The council also adopted a second resolution providing for an enhanced U.N. presence in Croatia and condemning lawlessness in mainly ethnic Serb areas there.

The resolution sets up a commission of lawyers to evaluate evidence for possible trials of people who commit atrocities or other crimes against humanity. Falling under crimes against humanity would be murder, torture and "ethnic cleansing," the forced eviction of civilians from their homes, conducted mainly by Serbs against Muslims in Bosnia.

Reports by the United Nations have blamed all the warring groups _ Serbs, Croats and Muslims _ for such outlawed tactics. But the U.S. government, the U.N. secretary general and the U.N. Human Rights Commission's special envoy on Yugoslavia call Serbs the chief aggressors.

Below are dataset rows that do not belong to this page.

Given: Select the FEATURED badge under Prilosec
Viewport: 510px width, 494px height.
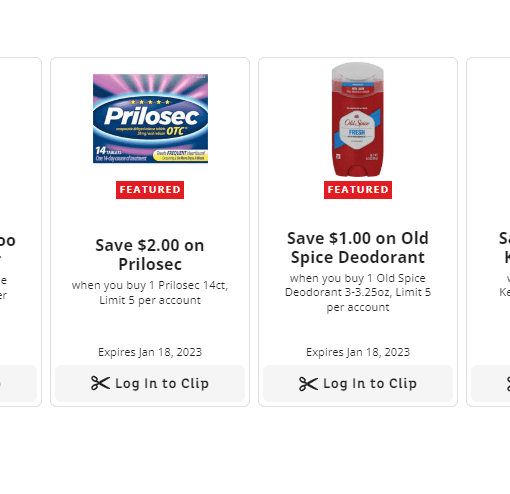Looking at the screenshot, I should [x=150, y=190].
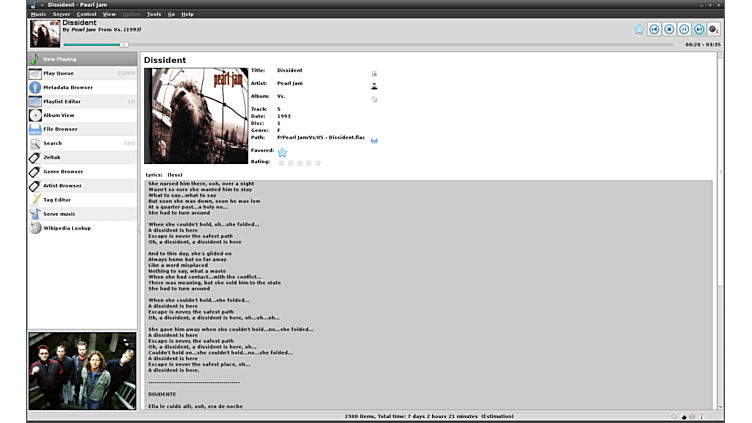The width and height of the screenshot is (752, 423).
Task: Open the Play Queue view
Action: [x=58, y=73]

The resolution stops short of calling for trials at this stage, but diplomats say they hope that setting up an investigatory commission will deter people contemplating atrocities or other war crimes.

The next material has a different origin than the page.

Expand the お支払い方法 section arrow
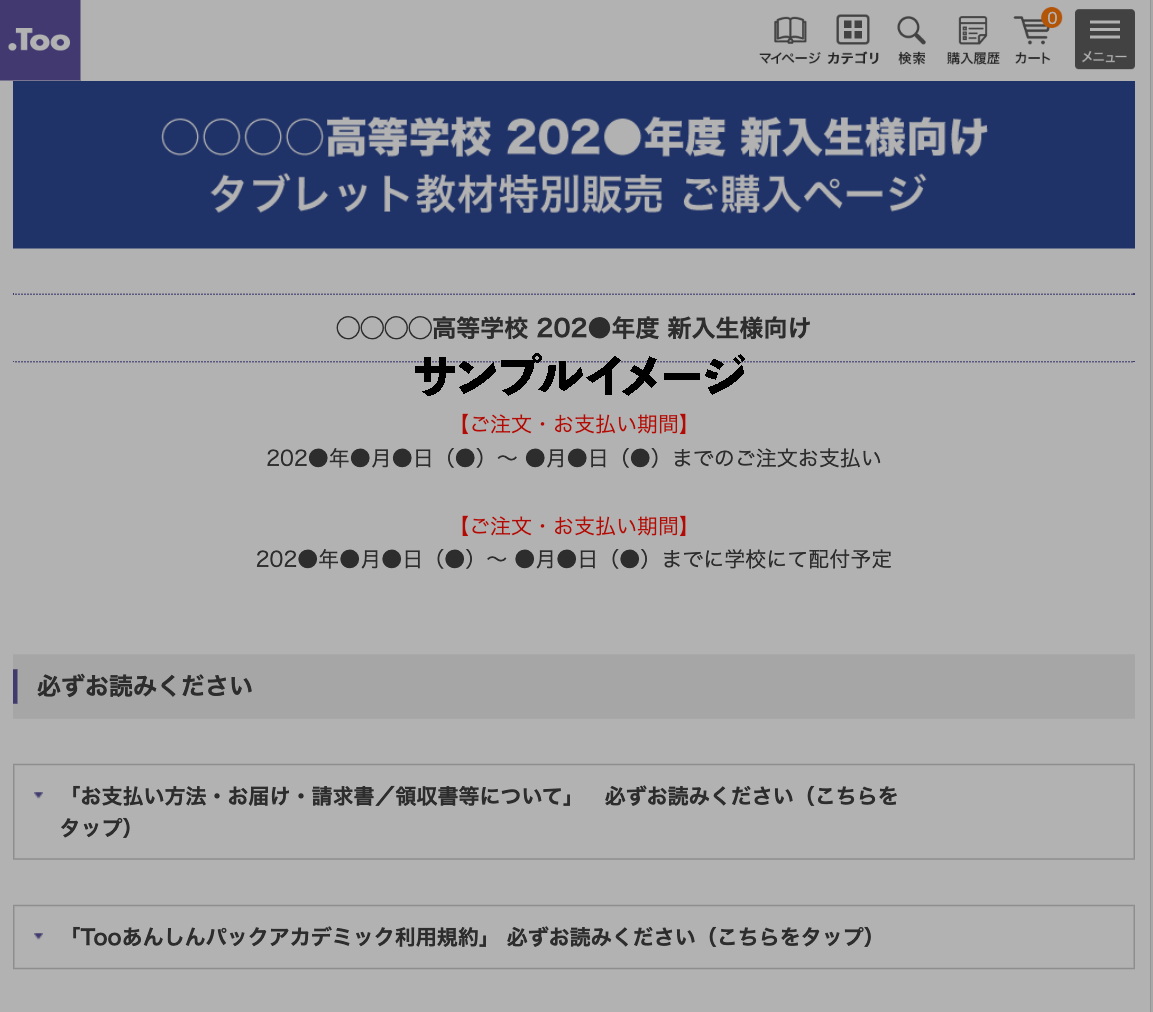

Nations, humanitarian agencies and U.N. organizations are to send reports of war crimes to the new commission within 30 days of adoption of the resolution.

The "Commission of Experts" will send its conclusions to U.N. Secretary-General Boutros Boutros-Ghali, who will recommend further steps to the Security Council.

Although some countries, such as Bosnia-Herzegovina and Croatia, wanted immediate prosecution through an international tribunal, the United States maintains that would be premature until evidence is evaluated and arrests are made.

Although Perkins tried to dissuade reporters from likening the process to Nuremberg, a U.S. position paper on the issue says: "This commission would be similar to the 1943 war crimes commission which led to the Nuremberg trials."

The 1945-49 Nuremberg trials of Nazi war criminals established a chain of responsibility for collective war crimes. Nazi leaders _ including Hermann Goering, Martin Bormann and Joachim von Ribbentrop _ were condemned to death.

The new war crimes resolution is based on the 1949 Geneva Convention on the treatment of civilians during war. It outlaws mass deportations and attacks on civilians, hospitals and mercy missions.

The wars that broke out as Yugoslavia disintegrated have been characterized by terror against minority ethnic groups, attacks, massacres and shelling of cities.

More than 14,000 people have been killed in Bosnia since Bosnian Serbs rebelled against a vote in February by Muslims and Croats to secede from Yugoslavia.